What is needed ▸ Could you write out all of the data again, word for word?

Data in this exercise ▸
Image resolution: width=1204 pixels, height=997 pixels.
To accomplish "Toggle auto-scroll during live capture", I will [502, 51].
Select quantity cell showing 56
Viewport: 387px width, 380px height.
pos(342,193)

Solution ▸
Image resolution: width=1204 pixels, height=997 pixels.
To accomplish "Toggle auto-scroll during live capture", I will [502, 51].
Select quantity cell showing 56
Viewport: 387px width, 380px height.
pos(342,193)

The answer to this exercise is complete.